Both were an initiative to make to make mobile webpages load quicker, but while Instant Articles’ use has petered out, AMP has thrived and become extremely important for publishers. In this blog, we speak about the importance of accelerated web pages and whether they’re actually of real importance, or just plain smoke.
Aiming to right the wrong of the slow user experience on mobile devices Google created an open source initiative to provide a mechanism for mobile sites to load faster and provide an app like user experience in terms of speed. They have also been working with a number of organisations since the initiative was announced late last year and, therefore have had a wide range of publishers delivering their AMP compliant versions as part of the new service.
A similar activity was also undertaken by Facebook under the title of Instant Article in mid 2015 to again improve the experience for users on the most rapid growth channel for content consumption, Mobile Devices, with traffic now averaging around 40% for mobile vs desktop a lot of focus has been placed on this channel. The advantage for organisations is that now that this approach has already been tried by Facebook and has been available for nearly a year, there are some initial indicators available on viability of approach. Based on current market feed back sites using instant article have been reporting seeing improved stickiness and an increase in visits. This does reinforce the fact held by many that by improving the user experience in a meaningful way users will engage more. The question will be how this translates to revenue generation.
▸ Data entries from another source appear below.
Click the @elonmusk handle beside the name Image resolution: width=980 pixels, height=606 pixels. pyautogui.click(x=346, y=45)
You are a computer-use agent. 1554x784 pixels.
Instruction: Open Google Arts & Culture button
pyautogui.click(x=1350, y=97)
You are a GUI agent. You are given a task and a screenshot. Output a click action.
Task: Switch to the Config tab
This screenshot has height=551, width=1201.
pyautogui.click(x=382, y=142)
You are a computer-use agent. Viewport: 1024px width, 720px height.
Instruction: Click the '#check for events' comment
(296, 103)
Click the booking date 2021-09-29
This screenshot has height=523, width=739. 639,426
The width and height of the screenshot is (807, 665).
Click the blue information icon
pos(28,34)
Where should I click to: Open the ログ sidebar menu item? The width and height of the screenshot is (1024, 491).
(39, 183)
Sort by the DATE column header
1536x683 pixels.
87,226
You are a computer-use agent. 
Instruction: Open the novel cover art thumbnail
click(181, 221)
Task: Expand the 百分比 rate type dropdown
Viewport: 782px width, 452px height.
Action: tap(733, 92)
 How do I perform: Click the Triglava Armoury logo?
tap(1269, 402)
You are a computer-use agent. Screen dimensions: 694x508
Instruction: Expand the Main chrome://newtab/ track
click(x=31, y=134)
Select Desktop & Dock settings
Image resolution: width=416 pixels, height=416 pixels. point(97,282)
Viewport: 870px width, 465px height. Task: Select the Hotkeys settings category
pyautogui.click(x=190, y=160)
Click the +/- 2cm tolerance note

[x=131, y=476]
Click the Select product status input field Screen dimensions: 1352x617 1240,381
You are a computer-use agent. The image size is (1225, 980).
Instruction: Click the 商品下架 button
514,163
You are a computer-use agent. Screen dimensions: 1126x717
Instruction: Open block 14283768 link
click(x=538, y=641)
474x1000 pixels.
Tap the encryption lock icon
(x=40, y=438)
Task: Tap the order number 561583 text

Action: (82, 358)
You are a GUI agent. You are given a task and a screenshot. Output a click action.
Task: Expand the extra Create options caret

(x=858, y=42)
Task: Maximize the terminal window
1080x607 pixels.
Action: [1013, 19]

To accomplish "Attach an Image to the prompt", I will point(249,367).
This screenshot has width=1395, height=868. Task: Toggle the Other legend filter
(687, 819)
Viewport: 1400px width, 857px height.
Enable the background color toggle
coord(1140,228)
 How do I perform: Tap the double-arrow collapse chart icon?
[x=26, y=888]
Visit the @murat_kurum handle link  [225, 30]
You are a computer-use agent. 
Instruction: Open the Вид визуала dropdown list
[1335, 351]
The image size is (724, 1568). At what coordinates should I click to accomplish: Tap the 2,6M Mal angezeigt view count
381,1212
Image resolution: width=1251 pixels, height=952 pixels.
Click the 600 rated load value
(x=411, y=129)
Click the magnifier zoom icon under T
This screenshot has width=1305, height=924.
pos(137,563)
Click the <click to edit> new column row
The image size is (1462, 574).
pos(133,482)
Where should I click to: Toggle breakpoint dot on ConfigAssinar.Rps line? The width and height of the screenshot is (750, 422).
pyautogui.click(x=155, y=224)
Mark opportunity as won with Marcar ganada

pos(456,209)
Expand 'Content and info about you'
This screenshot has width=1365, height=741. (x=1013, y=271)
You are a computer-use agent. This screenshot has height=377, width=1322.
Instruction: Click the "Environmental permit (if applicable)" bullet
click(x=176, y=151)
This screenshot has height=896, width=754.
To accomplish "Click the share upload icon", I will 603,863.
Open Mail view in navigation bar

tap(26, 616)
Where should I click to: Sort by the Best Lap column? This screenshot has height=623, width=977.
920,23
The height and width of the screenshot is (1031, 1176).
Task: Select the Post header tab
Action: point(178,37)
Google launched AMP with publishers; giving them a quicker way to formulate their pages so that they’d load quicker, and in turn aid them to get a foothold in the Google search results. As a result of this, the AMP pages have been implemented in other sections of Google’s ecosystem. AMP’s success has in turn been adopted by major players; such as LinkedIn, Reddit, and Twitter.
On the other end of the scope however, Facebook’s Instant Articles initiative has fallen out of favour with publishers. Major publishers have in turn stopped using Instant Articles, due to the fact that Facebook prioritises video as opposed to text articles in its news feed.
AMP has enabled Google to leapfrog Facebook, and become the top source of external traffic for publishers. According to web analytics company Parsley, Google now accounts for 42% of publishers’ external traffic, whereas Instant Articles just replaced publishers’ links to their sites so it didn’t grow overall referrals from Facebook to publishers’ external traffic.
Publishers can’t ignore Facebook, with its sheer audience size, but see a lot more to gain these days from cozying up to Google and AMP, simply because of the traffic boosts that AMP gives, and we have to say you can’t blame them.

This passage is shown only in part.